Historical population
| Census | Pop. | Note | %± |
| 1830 | 9,707 |  | — |
| 1840 | 16,456 |  | 69.5% |
| 1850 | 16,445 |  | −0.1% |
| 1860 | 16,193 |  | −1.5% |
| 1870 | 17,626 |  | 8.8% |
| 1880 | 19,238 |  | 9.1% |
| 1890 | 19,034 |  | −1.1% |
| 1900 | 20,148 |  | 5.9% |
| 1910 | 19,349 |  | −4.0% |
| 1920 | 19,241 |  | −0.6% |
| 1930 | 19,412 |  | 0.9% |
| 1940 | 18,927 |  | −2.5% |
| 1950 | 19,799 |  | 4.6% |
| 1960 | 20,393 |  | 3.0% |
| 1970 | 20,352 |  | −0.2% |
| 1980 | 19,604 |  | −3.7% |
| 1990 | 18,129 |  | −7.5% |
| 2000 | 18,261 |  | 0.7% |
| 2010 | 17,392 |  | −4.8% |
| 2020 | 16,752 |  | −3.7% |
| 2025 (est.) | 16,767 | Increase | 0.1% |
US Decennial Census 1790-1960 1900-1990 1990-2000 2010

===Racial and ethnic composition===

Rush County, Indiana – Racial and ethnic composition Note: the US Census treats Hispanic/Latino as an ethnic category. This table excludes Latinos from the racial categories and assigns them to a separate category. Hispanics/Latinos may be of any race.
| Race / Ethnicity (NH = Non-Hispanic) | Pop 1980 | Pop 1990 | Pop 2000 | Pop 2010 | Pop 2020 | % 1980 | % 1990 | % 2000 | % 2010 | % 2020 |
|---|---|---|---|---|---|---|---|---|---|---|
| White alone (NH) | 19,325 | 17,855 | 17,794 | 16,839 | 15,876 | 98.58% | 98.49% | 97.44% | 96.82% | 94.77% |
| Black or African American alone (NH) | 164 | 137 | 108 | 129 | 90 | 0.84% | 0.76% | 0.59% | 0.74% | 0.54% |
| Native American or Alaska Native alone (NH) | 24 | 14 | 29 | 32 | 19 | 0.12% | 0.08% | 0.16% | 0.18% | 0.11% |
| Asian alone (NH) | 15 | 58 | 84 | 57 | 54 | 0.08% | 0.32% | 0.46% | 0.33% | 0.32% |
| Native Hawaiian or Pacific Islander alone (NH) | x | x | 4 | 3 | 3 | x | x | 0.02% | 0.02% | 0.02% |
| Other race alone (NH) | 11 | 4 | 9 | 20 | 36 | 0.06% | 0.02% | 0.05% | 0.11% | 0.21% |
| Mixed race or Multiracial (NH) | x | x | 141 | 122 | 422 | x | x | 0.77% | 0.70% | 2.52% |
| Hispanic or Latino (any race) | 65 | 61 | 92 | 190 | 252 | 0.33% | 0.34% | 0.50% | 1.09% | 1.50% |
| Total | 19,604 | 18,129 | 18,261 | 17,392 | 16,752 | 100.00% | 100.00% | 100.00% | 100.00% | 100.00% |

===2020 census===

As of the 2020 census, the county had a population of 16,752. The median age was 41.9 years. 23.0% of residents were under the age of 18 and 18.6% of residents were 65 years of age or older. For every 100 females there were 97.3 males, and for every 100 females age 18 and over there were 95.7 males age 18 and over.

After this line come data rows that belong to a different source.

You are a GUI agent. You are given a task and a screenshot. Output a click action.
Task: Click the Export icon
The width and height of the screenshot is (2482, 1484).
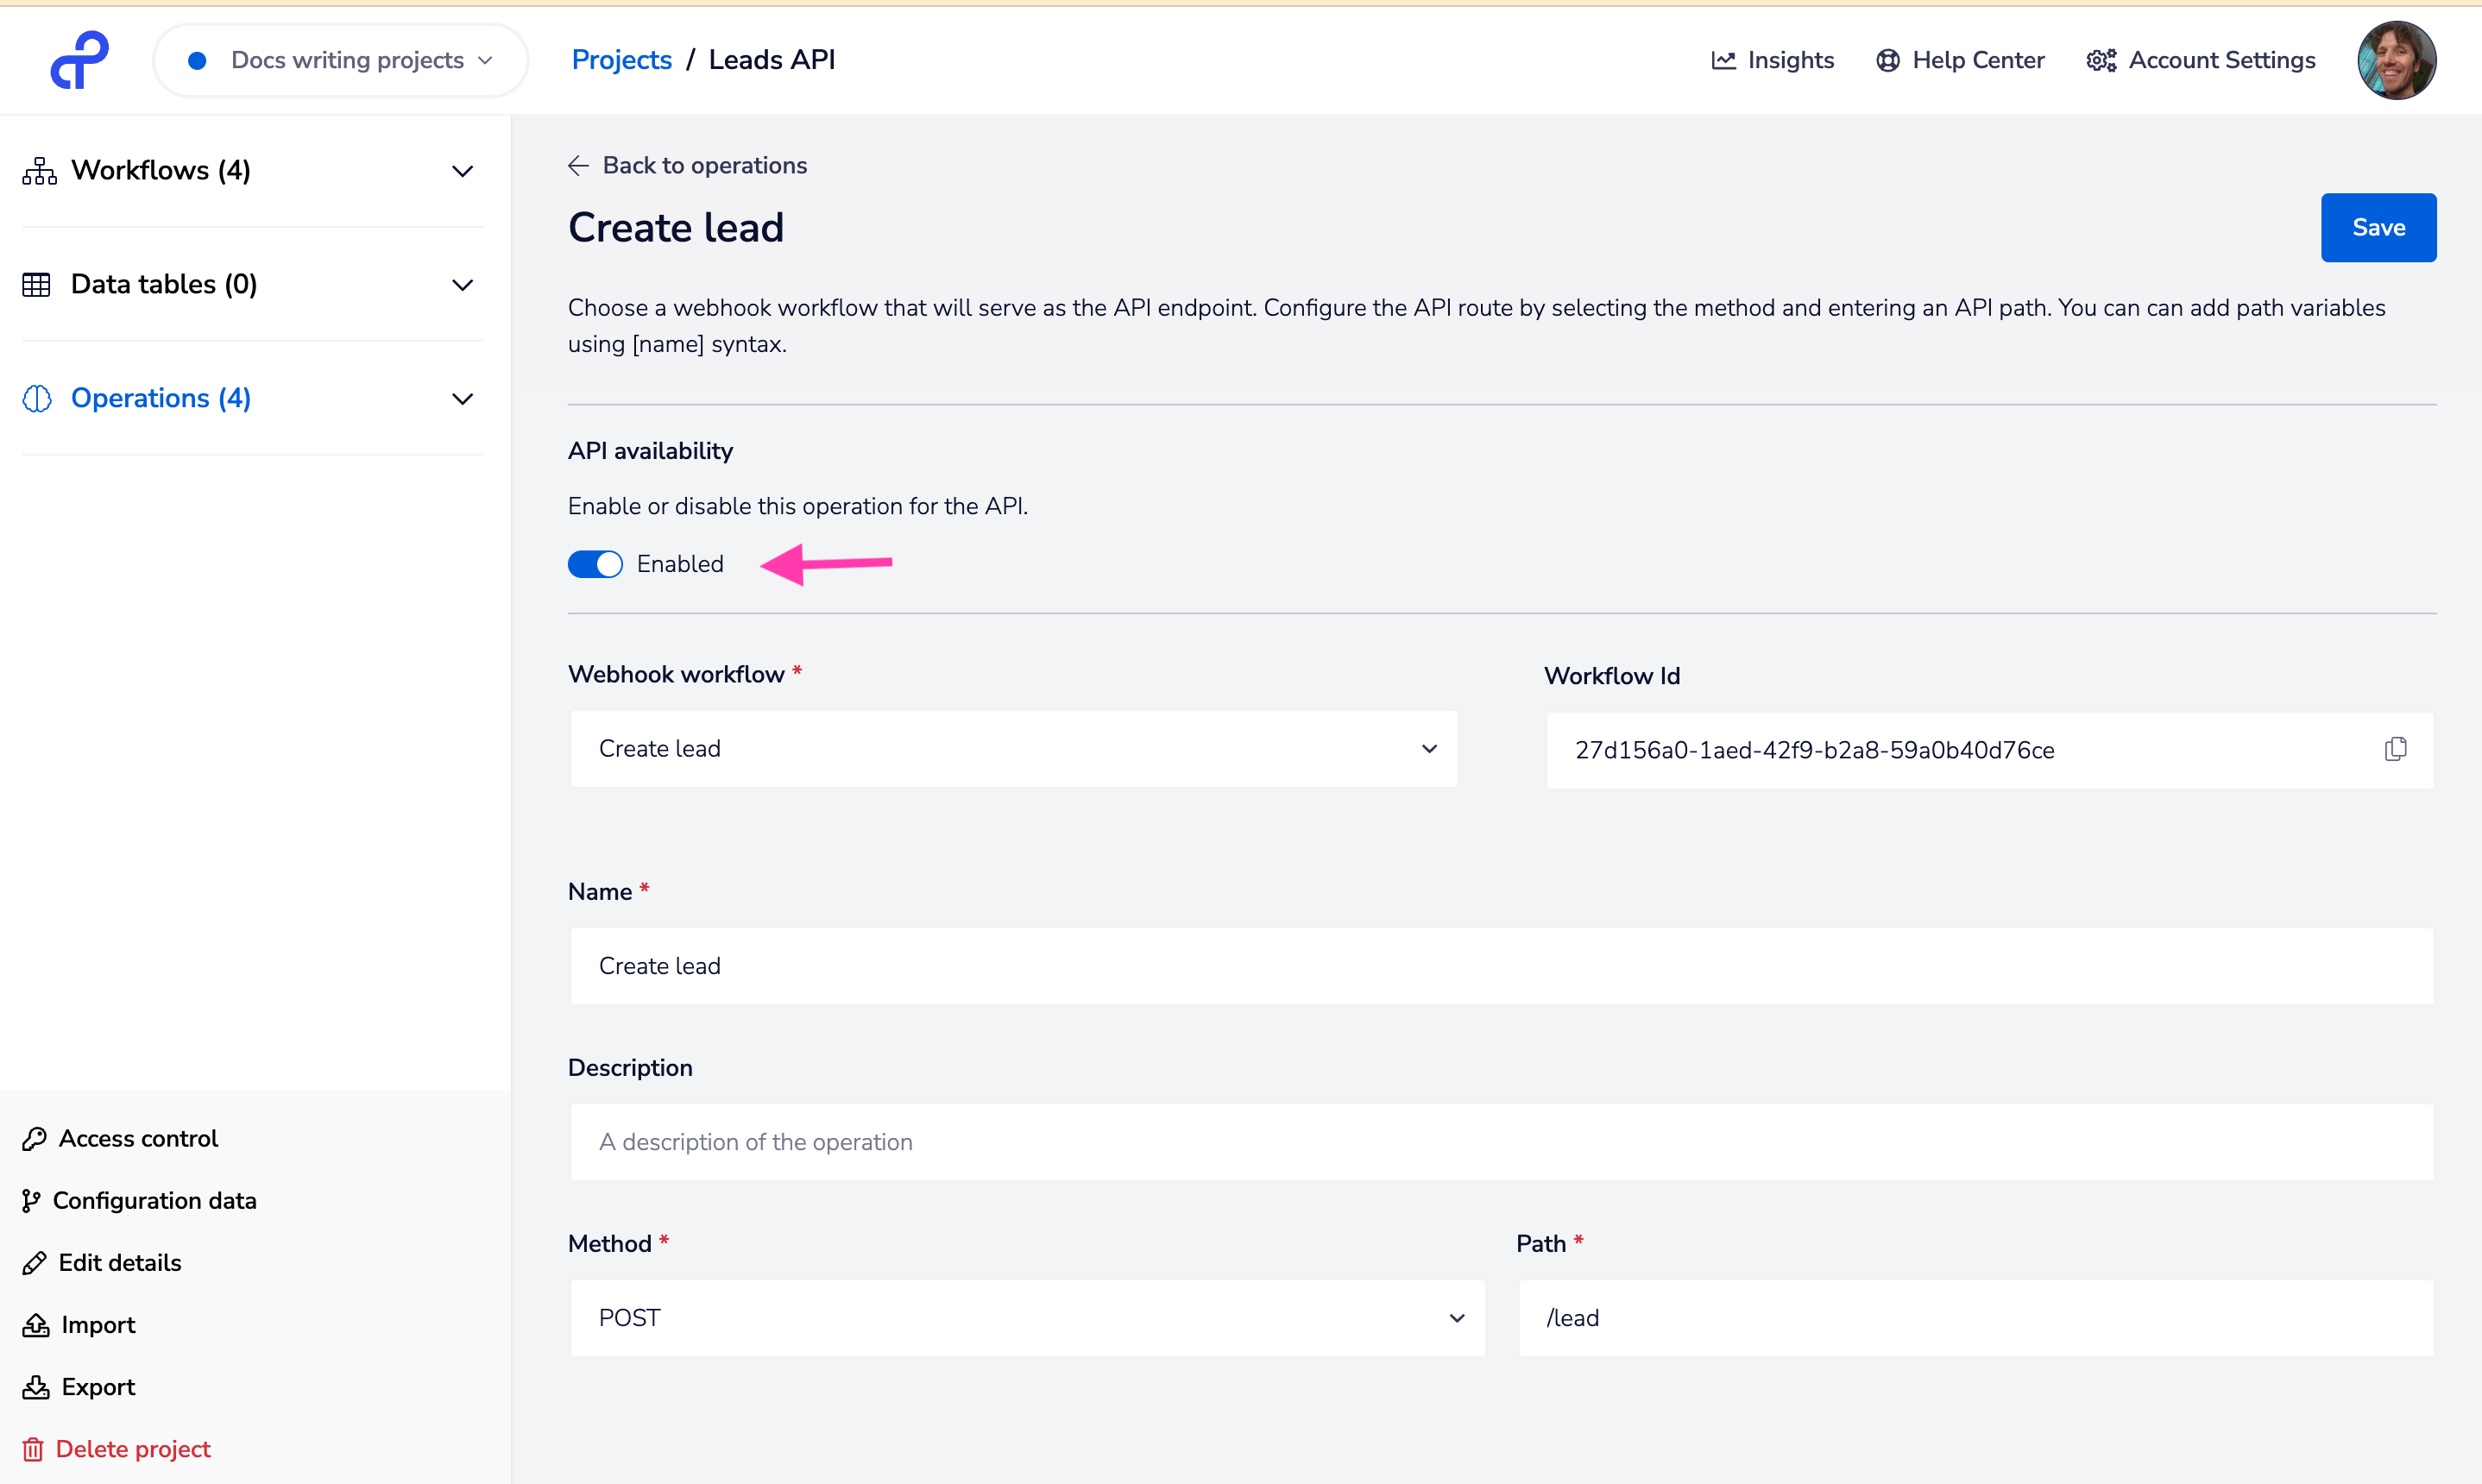click(36, 1387)
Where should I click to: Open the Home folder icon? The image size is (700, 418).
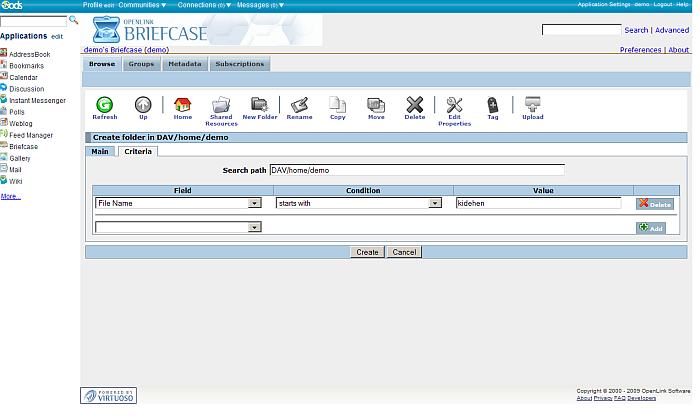(182, 104)
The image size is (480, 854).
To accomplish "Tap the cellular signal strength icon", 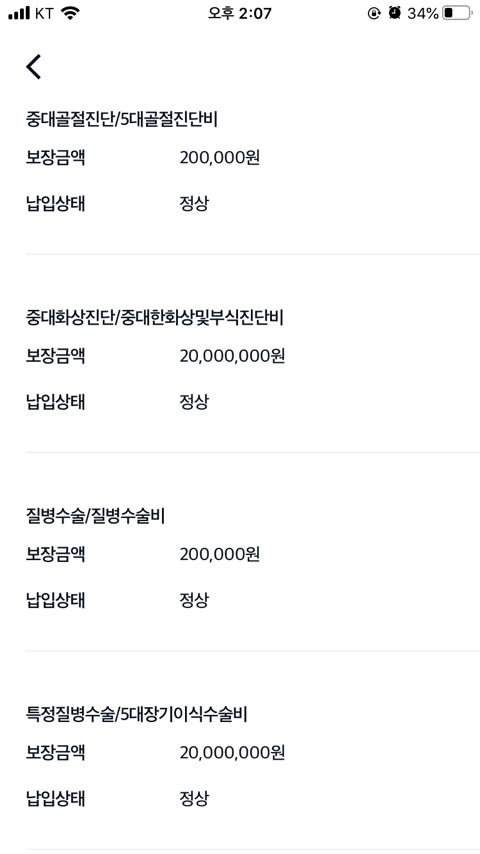I will click(x=19, y=13).
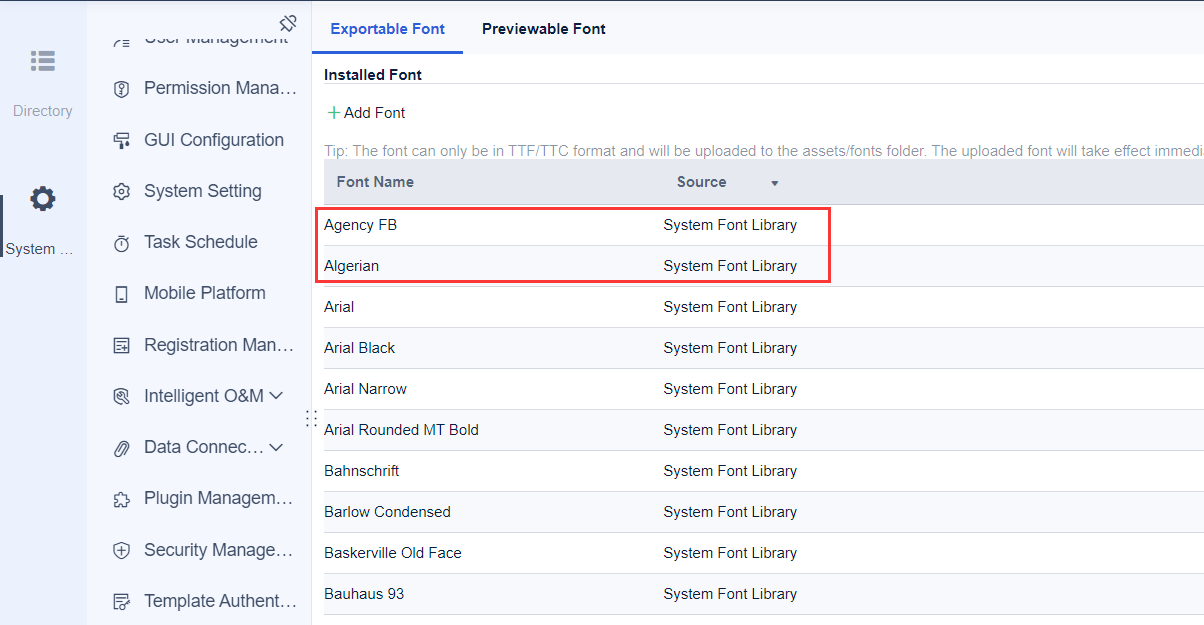Expand the Data Connection submenu chevron
Viewport: 1204px width, 625px height.
click(x=277, y=447)
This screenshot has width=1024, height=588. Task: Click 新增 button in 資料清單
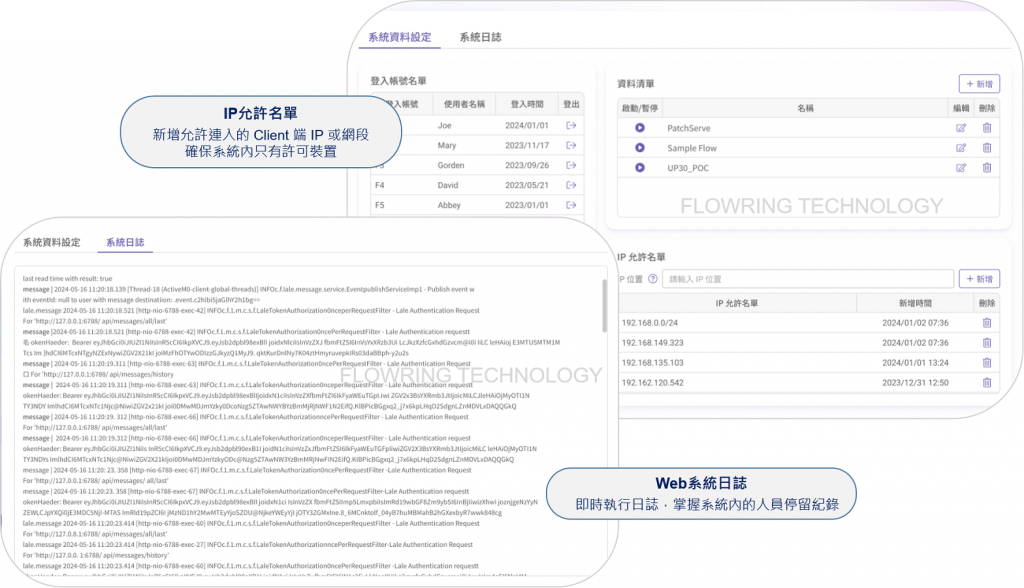979,84
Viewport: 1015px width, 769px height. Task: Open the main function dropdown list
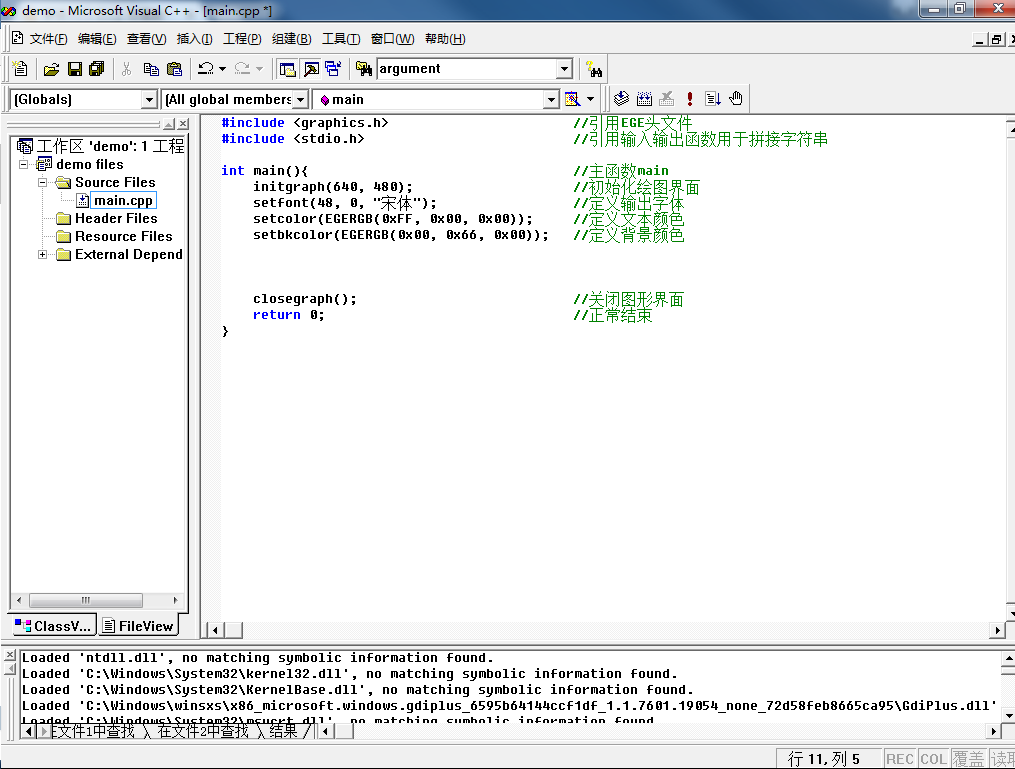click(550, 100)

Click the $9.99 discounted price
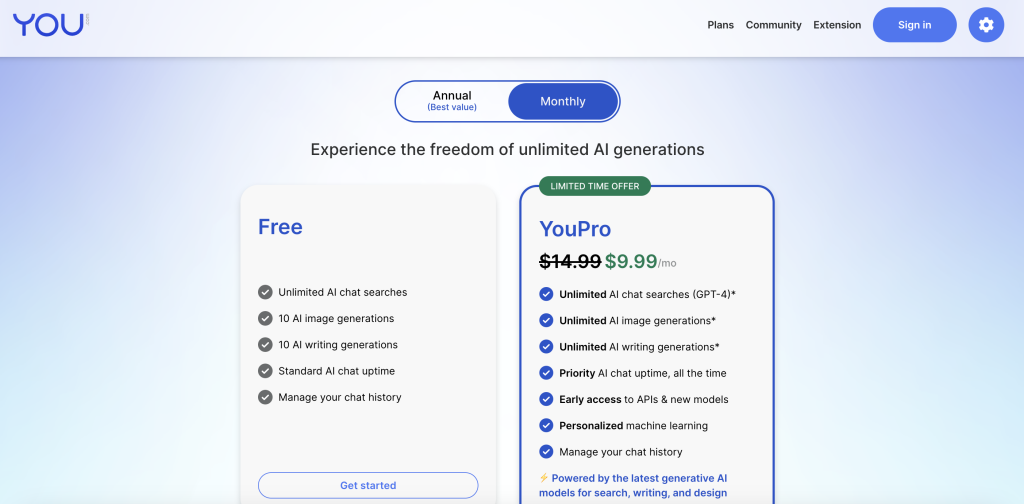point(631,261)
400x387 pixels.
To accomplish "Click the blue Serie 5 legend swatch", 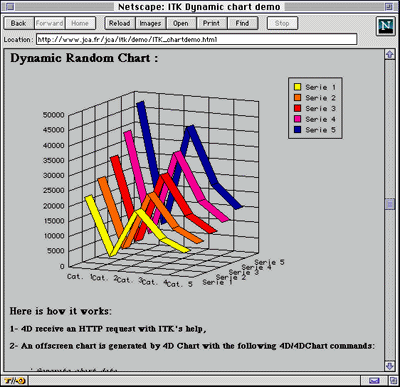I will [298, 130].
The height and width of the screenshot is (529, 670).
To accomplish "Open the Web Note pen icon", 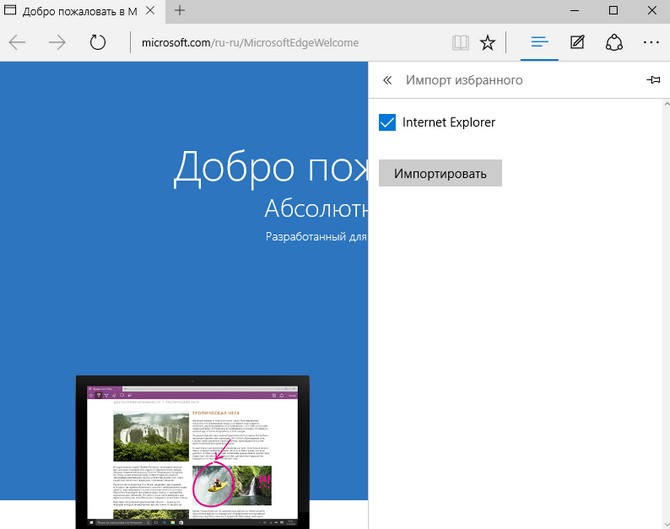I will pos(577,43).
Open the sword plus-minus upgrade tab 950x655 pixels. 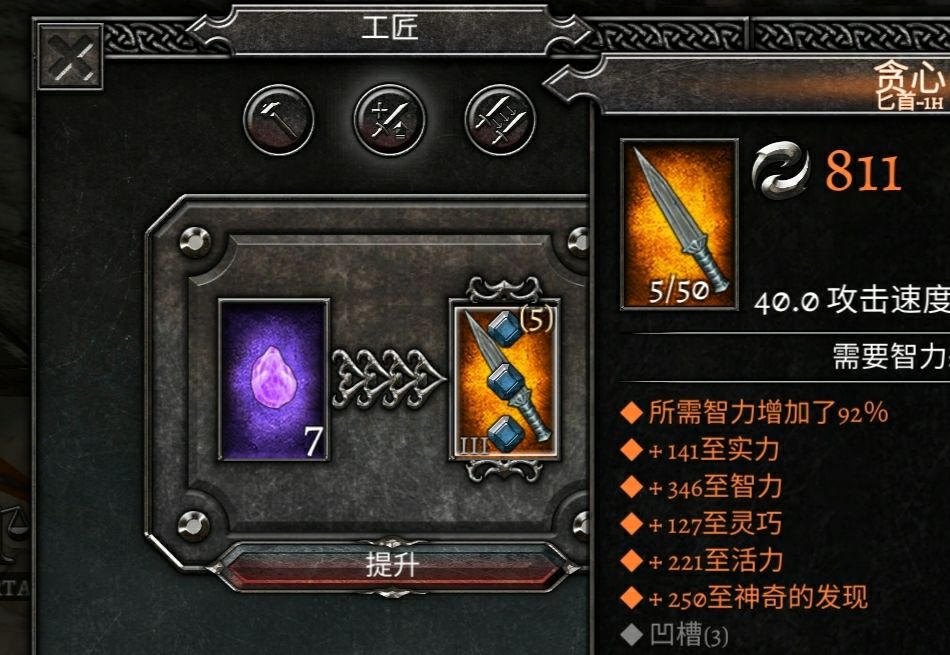pyautogui.click(x=390, y=119)
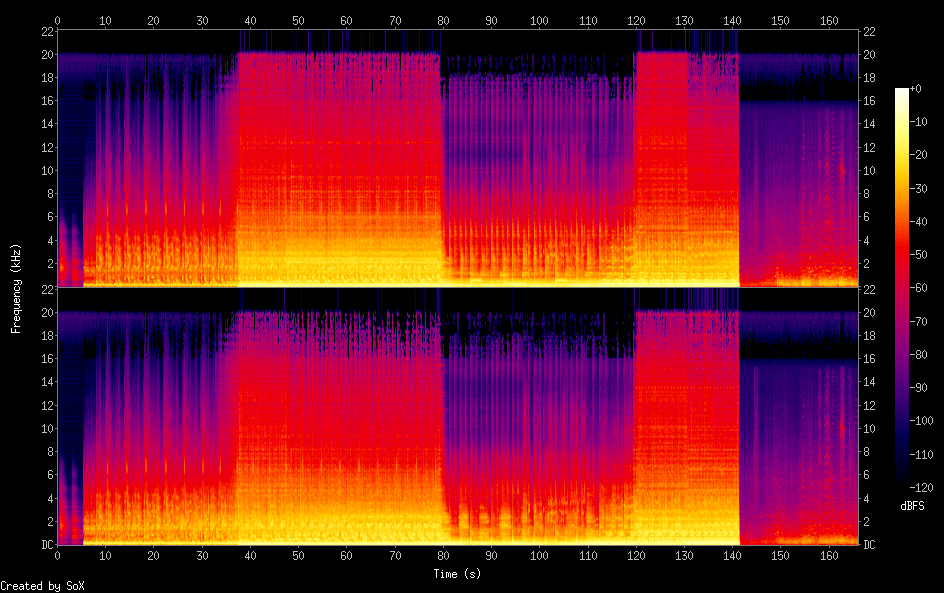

The racial makeup of the county was 95.2% White, 0.6% Black or African American, 0.1% American Indian and Alaska Native, 0.3% Asian, <0.1% Native Hawaiian and Pacific Islander, 0.7% from some other race, and 3.1% from two or more races. Hispanic or Latino residents of any race comprised 1.5% of the population.

38.6% of residents lived in urban areas, while 61.4% lived in rural areas.

There were 6,712 households in the county, of which 29.7% had children under the age of 18 living in them. Of all households, 51.3% were married-couple households, 17.6% were households with a male householder and no spouse or partner present, and 23.3% were households with a female householder and no spouse or partner present. About 26.4% of all households were made up of individuals and 12.1% had someone living alone who was 65 years of age or older.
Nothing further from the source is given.